__Ausgewählter Auszug__:

○ ○ ○ ○ ○ ○ ○

Merkel inszeniert Wirbel um Rainer Rupp

Merkel inszeniert Wirbel um Rainer Rupp

von Rainer Rupp

erschienen am 30.12.1998 in der Jungen Welt

Nach seiner Entlassung will Ex-DDR-Kundschafter für PDS arbeiten

Die PDS-Bundestagsfraktion will den inhaftierten DDR- Topkundschafter Rainer Rupp alias »Topas« als wissenschaftlichen Mitarbeiter beschäftigen. Der aus Westdeutschland stammende Wirtschaftsanalytiker und jW- Autor, der jüngst in den offenen Vollzug entlassen wurde, »möchte als Außen- und Sicherheitsexperte für uns arbeiten, und wir sind auch dafür«, sagte PDS-Sprecher Hanno Harnisch am Dienstag in Berlin. »Topas« hatte der DDR als Friedensaktivist in geheimer Mission und überzeugter Gegner der aggressiven NATO-Politik von 1977 bis 1989 hochbrisante Informationen aus dem Brüsseler NATO- Hauptquartier zugespielt und sitzt seit November 1994 im Gefängnis. Für eine Begnadigung Rupps hatte sich jüngst auch der Schriftsteller Martin Walser in seiner Friedensbuchpreisrede eingesetzt. Der Schriftsteller begrüßte es nun, daß Rupp seine Strafe im offenen Vollzug verbüßen dürfe.

○ ○ ○ ○ ○ ○ ○

__Vorliegende Daten__:

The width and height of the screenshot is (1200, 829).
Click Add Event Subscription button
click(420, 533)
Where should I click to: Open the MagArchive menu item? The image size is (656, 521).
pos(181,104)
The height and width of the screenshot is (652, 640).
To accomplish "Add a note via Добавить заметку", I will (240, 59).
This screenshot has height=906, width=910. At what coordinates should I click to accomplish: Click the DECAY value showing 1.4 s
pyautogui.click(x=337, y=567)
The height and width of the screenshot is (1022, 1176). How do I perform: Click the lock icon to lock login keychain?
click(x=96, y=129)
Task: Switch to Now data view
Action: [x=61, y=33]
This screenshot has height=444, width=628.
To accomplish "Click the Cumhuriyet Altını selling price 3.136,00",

○ ○ ○ ○ ○ ○ ○

__Zu lösende Aufgaben__:
1. Ändere im Auszug den Abschnitt, der mit den Worten „Die PDS-Bundestagsfraktion will“ beginnt und mit „Vollzug verbüßen dürfe.“ endet, indem du „Dienstag“ durch „Mittwoch“ ersetzt, und gib ihn so vollständig wieder.
2. Beantworte anhand des Auszugs kurz:
(a) Wann und in welcher Zeitung erschien der Artikel?
(b) Seit wann sitzt Rupp im Gefängnis?
(c) Welcher Schriftsteller hatte sich für eine Begnadigung Rupps eingesetzt?
Die Daten haben eine andere Herkunft als der Auszug.

__Lösungen der Reihe__:
1.
Die PDS-Bundestagsfraktion will den inhaftierten DDR- Topkundschafter Rainer Rupp alias »Topas« als wissenschaftlichen Mitarbeiter beschäftigen. Der aus Westdeutschland stammende Wirtschaftsanalytiker und jW- Autor, der jüngst in den offenen Vollzug entlassen wurde, »möchte als Außen- und Sicherheitsexperte für uns arbeiten, und wir sind auch dafür«, sagte PDS-Sprecher Hanno Harnisch am Mittwoch in Berlin. »Topas« hatte der DDR als Friedensaktivist in geheimer Mission und überzeugter Gegner der aggressiven NATO-Politik von 1977 bis 1989 hochbrisante Informationen aus dem Brüsseler NATO- Hauptquartier zugespielt und sitzt seit November 1994 im Gefängnis. Für eine Begnadigung Rupps hatte sich jüngst auch der Schriftsteller Martin Walser in seiner Friedensbuchpreisrede eingesetzt. Der Schriftsteller begrüßte es nun, daß Rupp seine Strafe im offenen Vollzug verbüßen dürfe.

2.
(a) Am 30.12.1998 in der Jungen Welt.
(b) Seit November 1994.
(c) Martin Walser.